What are we talking about?

The self-styled alternative literature and arts festival returns to London's East End for a month of unusual, wordy events. Libraries are a theme.

Elevator pitch

The literary festival gets an injection of geek chic.

The talent

There's plenty. Tim Etchells, founder of theatre company Forced Entertainment has developed a "self-generating" play, while Debbie Pearson – artistic director of Edinburgh's celebrated Forest Fringe – performs her play Like You Were Before. Comedian Robin Ince teams up with Stuart Evers to re-invigorate George Orwell's old "Books vs Cigarettes" debate.
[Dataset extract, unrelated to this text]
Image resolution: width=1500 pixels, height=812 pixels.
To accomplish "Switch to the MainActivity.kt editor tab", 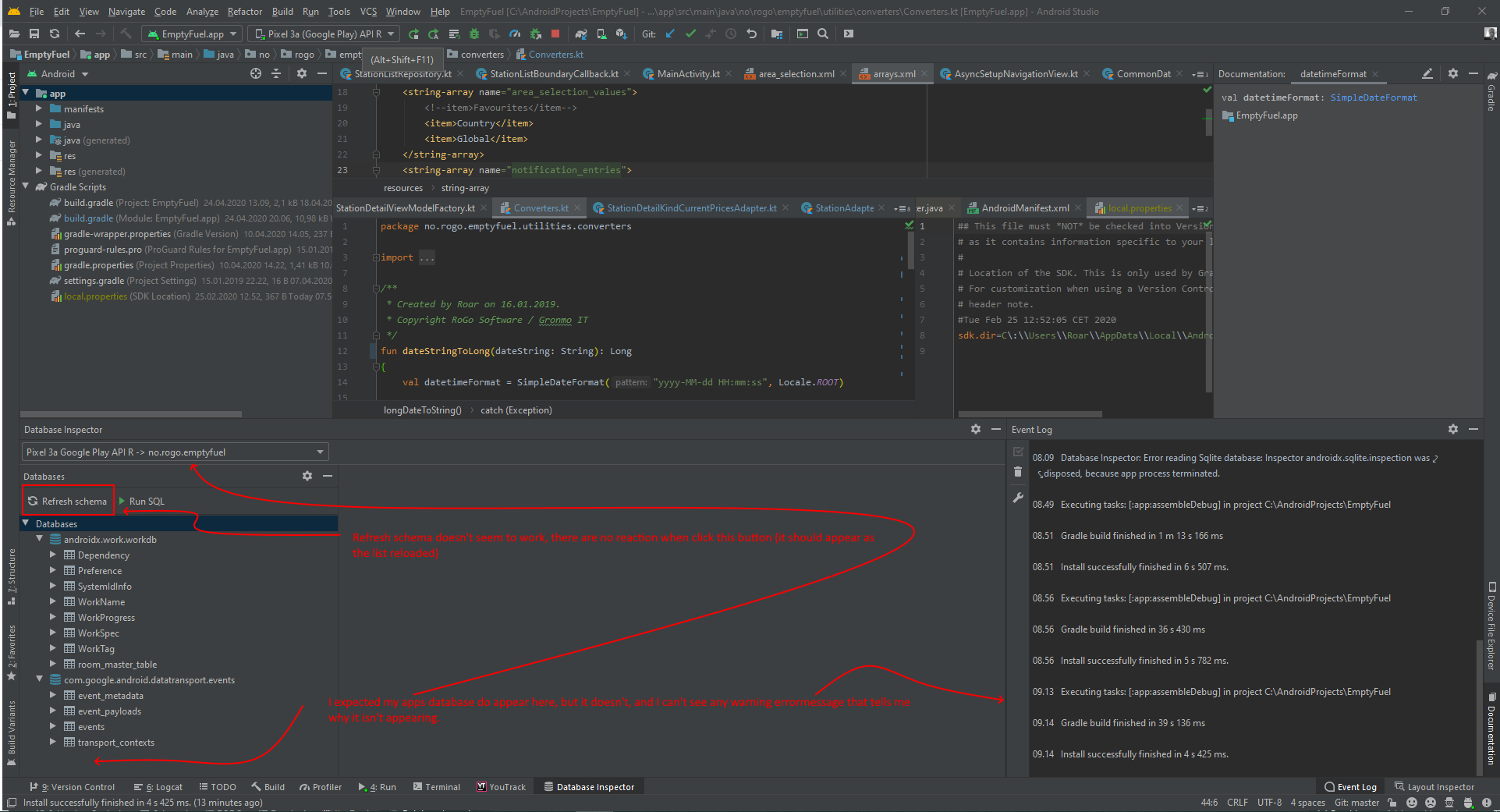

Singer-songwriter Emmy the Great and poet/musician Jack Underwood present a "light-hearted lament for the library". Christian Bök, best-selling experimental poet (not an oxymoron, or not in Canada anyway) is supported by Luke Kennard. And artist Paul Granjon, poet Ross Sutherland, and author Nikesh Shukla are part of Man/Machine, a whole evening of robot-themed lexical fun. Phew.

The early buzz

Website Londonist is a long-standing fan: "If we had to rank how much we love the London Word Festival, it would probably be up there with cake, the Shard and ring-tailed lemurs. This annual celebration of words and language always has fresh ideas, interesting venues and fantastic performers, and this year's line-up has us literally – literally – salivating."

Insider knowledge

While the loose library theme has been in the pipeline since last summer, the recent cuts and closure woes have found their way into some performances. Emmy the Great's show The Goodbye Library has taken material from the anti-closure movement and she's been touring libraries for research purposes.

It's great that...

There's no literary festival stuffiness here: the oddest event on the programme – Intergender Wrestling – will see a man (Simon Munnery) wrestling some women (Joanna Neary, Josie Long, and Isy Suttie among others). It's performance art, you know.

It's a shame that...

They might not actually do that much wrestling (the last attempt at staging it, at Tate Modern, had to be cancelled – they didn't have a sporting licence ....)

Hit potential

Despite an increasing enthusiasm for spoken-word events, the LWF is not overburdened with household names. Expect earnestly cool East End arty types though.

The details

Various venues around east London (londonwordfestival.com), 7 April to 5 May.